» **PROBLEMS TO SOLVE**
1: Please repeat the photosynthesis excerpt starting with "(b) What could" and going on through "region A and B.", but swap "limiting factor" for "constraining factor".
2: Answer these from the photosynthesis excerpt:
(a) What does point D represent on the curve?
(b) What are the three phases of the Calvin cycle?
(c) What catalyzes the carboxylation reaction?

» **SELECTED EXCERPT**
^^^^
Ans. Leaves of plants in shaded side are dark green because they develop more chlorophyll to trap enough light for photosynthesis.
Q.8. Figure 13.10 shows the effect of light on the rate of photosynthesis. Based on the graph, answer the following questions:
(a) At which point/s (A, B or C) in the curve is light a limiting factor?
(b) What could be the limiting factor/s in region A?
(c) What do C and D represent on the curve?
Ans. (a) Light is a limiting factor in the region A and B.
(b) Light is a limiting factor in region A.
(c) C is the region where rate of photosynthesis does not increase with the increase in light intensity. Point D represents the optimum point and rate of photosynthesis remains constant after this point.
Q.9. Give comparison between the following:
(a) C3 and C4 pathways.
Ans. C3 and C4 pathways
CALVIN CYCLE (C3 Cycle) —
(a) It occurs in all photosynthetic plants.
(b) Calvin cycle has three phases: Carboxylation, Reduction and Regeneration of RuBP
(c) Carboxylation:
(i) Ribulose 1, 5-bisphosphate / Ru BP combines with CO₂ to form two molecules of three carbon compound called 3-phosphoglyceric acid [PGA].
(ii) Ru BP is the first acceptor and 3 PGA is the first stable product of this cycle.
(iii) Reaction is catalysed by the enzyme RuBisCo (RuBP Carboxylase-Oxygenase) and Magnesium.
^^^^
» **RAW DATA**
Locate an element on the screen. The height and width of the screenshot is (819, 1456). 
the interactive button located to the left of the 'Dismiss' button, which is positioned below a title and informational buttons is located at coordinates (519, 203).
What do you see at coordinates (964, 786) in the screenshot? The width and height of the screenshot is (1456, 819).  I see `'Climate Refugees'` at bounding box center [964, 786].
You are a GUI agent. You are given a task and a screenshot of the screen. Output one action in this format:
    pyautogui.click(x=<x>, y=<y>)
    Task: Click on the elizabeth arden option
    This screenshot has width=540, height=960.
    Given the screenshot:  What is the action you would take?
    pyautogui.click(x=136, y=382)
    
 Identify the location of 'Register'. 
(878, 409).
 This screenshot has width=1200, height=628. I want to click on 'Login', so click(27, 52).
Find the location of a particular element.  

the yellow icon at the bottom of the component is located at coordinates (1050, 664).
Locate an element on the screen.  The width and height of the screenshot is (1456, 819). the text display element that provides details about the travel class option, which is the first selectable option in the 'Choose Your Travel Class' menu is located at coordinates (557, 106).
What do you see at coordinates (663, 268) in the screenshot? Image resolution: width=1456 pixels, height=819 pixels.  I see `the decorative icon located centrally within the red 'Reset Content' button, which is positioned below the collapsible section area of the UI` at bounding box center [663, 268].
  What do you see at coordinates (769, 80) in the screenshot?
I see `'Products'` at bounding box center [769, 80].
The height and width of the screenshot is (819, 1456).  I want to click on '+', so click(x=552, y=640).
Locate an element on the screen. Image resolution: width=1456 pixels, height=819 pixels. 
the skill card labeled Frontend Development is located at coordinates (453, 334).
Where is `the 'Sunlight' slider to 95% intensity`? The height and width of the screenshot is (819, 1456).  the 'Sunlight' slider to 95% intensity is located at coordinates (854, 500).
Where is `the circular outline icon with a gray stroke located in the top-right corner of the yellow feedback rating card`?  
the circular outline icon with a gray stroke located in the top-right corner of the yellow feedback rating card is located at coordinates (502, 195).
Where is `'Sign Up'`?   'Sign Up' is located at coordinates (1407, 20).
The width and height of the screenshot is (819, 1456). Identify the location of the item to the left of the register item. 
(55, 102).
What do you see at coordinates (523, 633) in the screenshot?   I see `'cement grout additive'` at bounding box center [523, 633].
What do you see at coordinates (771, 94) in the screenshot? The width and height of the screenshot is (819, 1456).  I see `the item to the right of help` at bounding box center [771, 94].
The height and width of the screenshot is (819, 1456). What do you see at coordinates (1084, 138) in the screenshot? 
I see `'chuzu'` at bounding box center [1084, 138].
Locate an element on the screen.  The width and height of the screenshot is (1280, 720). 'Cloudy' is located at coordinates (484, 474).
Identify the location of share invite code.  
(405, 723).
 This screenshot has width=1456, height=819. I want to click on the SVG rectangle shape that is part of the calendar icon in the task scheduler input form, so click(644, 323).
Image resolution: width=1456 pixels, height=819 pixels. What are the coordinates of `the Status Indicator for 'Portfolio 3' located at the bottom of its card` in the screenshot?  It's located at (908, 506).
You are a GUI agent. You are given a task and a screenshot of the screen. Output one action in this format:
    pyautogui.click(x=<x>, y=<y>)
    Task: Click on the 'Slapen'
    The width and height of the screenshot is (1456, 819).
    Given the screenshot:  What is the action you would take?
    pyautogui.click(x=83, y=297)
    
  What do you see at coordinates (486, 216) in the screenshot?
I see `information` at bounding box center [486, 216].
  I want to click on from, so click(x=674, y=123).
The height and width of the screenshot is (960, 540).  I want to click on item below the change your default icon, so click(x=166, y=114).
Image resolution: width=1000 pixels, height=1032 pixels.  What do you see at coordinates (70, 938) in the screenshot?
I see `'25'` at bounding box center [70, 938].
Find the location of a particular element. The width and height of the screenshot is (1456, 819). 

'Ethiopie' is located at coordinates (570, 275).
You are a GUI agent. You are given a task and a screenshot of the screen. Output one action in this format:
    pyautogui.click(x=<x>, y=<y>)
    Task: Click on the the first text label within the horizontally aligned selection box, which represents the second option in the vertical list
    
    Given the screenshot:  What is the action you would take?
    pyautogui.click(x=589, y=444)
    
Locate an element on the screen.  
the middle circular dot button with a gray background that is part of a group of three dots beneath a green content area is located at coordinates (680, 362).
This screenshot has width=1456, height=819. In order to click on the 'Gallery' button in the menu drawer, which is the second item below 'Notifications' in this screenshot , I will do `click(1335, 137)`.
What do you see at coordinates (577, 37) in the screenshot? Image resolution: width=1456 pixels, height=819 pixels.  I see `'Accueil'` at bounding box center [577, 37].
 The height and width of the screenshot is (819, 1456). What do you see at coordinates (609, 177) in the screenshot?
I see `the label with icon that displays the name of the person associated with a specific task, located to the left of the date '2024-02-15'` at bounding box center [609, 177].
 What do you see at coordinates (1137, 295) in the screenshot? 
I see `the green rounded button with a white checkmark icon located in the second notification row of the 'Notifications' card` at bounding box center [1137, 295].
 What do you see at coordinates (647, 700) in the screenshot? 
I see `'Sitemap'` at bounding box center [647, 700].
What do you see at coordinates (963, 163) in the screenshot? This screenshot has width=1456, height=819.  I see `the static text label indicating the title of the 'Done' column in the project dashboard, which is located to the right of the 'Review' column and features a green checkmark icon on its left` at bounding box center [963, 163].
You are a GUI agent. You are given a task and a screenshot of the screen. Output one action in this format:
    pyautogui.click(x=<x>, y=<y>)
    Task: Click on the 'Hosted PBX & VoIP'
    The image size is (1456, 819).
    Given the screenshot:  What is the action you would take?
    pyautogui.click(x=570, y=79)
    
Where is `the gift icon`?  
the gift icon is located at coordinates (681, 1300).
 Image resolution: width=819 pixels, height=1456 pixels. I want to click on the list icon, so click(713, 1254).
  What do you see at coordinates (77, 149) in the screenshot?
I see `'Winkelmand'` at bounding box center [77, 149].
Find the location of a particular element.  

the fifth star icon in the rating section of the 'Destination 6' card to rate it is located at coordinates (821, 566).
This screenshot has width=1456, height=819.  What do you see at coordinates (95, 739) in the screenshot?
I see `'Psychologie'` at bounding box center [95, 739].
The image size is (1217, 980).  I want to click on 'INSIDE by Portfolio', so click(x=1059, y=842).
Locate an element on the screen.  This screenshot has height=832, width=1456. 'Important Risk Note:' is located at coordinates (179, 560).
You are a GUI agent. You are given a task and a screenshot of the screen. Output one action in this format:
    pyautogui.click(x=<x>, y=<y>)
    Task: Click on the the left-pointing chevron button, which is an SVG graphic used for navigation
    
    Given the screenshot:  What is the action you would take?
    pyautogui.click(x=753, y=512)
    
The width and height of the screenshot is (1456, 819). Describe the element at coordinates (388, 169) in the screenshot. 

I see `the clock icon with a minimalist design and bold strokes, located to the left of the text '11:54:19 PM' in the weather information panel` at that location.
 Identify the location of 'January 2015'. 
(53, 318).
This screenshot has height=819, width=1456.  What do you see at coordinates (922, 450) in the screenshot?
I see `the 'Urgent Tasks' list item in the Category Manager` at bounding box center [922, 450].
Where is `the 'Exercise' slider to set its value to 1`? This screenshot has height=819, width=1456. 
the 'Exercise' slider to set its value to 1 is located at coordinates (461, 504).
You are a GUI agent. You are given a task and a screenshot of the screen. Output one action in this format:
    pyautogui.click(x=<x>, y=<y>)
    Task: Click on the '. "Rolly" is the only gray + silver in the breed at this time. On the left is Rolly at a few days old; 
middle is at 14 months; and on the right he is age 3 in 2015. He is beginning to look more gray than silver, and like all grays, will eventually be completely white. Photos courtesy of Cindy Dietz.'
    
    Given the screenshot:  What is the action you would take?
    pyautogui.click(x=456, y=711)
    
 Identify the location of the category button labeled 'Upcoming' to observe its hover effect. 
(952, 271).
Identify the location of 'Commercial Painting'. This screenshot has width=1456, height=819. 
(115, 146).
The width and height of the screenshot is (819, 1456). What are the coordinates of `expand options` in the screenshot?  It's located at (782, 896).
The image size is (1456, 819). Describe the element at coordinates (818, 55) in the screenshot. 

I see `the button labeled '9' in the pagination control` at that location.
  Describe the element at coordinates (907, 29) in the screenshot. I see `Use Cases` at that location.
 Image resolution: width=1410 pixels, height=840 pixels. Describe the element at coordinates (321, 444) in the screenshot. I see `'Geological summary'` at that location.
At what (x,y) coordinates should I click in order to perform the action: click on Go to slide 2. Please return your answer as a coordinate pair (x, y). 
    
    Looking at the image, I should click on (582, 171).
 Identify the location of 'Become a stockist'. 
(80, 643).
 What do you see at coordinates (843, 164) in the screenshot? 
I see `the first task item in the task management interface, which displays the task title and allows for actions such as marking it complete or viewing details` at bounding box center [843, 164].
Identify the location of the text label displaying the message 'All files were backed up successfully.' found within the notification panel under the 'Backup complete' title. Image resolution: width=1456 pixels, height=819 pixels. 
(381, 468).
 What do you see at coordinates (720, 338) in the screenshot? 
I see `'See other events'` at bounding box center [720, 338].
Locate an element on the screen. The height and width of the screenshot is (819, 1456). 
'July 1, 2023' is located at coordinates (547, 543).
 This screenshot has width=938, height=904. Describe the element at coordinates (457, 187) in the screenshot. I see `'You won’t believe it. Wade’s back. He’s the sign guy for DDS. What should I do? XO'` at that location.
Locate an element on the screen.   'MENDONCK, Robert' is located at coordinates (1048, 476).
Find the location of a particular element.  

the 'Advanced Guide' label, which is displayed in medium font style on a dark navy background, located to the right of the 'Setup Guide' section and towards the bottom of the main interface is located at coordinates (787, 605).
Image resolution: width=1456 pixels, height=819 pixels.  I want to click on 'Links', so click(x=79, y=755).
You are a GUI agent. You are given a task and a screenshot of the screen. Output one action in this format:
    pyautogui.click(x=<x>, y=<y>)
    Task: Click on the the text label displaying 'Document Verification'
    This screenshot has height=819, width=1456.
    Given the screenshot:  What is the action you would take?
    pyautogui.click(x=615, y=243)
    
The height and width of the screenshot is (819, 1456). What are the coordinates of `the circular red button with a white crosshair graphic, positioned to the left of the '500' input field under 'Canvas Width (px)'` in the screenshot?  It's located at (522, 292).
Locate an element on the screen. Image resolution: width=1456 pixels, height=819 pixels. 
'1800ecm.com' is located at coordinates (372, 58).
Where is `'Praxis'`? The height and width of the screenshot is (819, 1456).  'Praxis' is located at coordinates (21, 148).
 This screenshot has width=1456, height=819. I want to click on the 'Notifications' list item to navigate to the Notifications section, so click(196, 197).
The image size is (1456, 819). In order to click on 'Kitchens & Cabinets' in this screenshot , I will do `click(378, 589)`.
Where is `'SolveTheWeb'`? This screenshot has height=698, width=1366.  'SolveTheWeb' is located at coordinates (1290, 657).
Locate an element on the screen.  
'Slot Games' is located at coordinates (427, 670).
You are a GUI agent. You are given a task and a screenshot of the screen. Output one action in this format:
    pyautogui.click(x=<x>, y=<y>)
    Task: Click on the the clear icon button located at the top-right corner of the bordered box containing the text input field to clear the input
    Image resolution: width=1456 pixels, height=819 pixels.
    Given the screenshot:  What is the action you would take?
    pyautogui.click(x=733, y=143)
^^^^
» **SOLUTION LIST**
1:
(b) What could be the constraining factor/s in region A?
(c) What do C and D represent on the curve?
Ans. (a) Light is a constraining factor in the region A and B.

2:
(a) The optimum point, after which the rate of photosynthesis remains constant.
(b) Carboxylation, Reduction and Regeneration of RuBP.
(c) The enzyme RuBisCo (RuBP Carboxylase-Oxygenase) and Magnesium.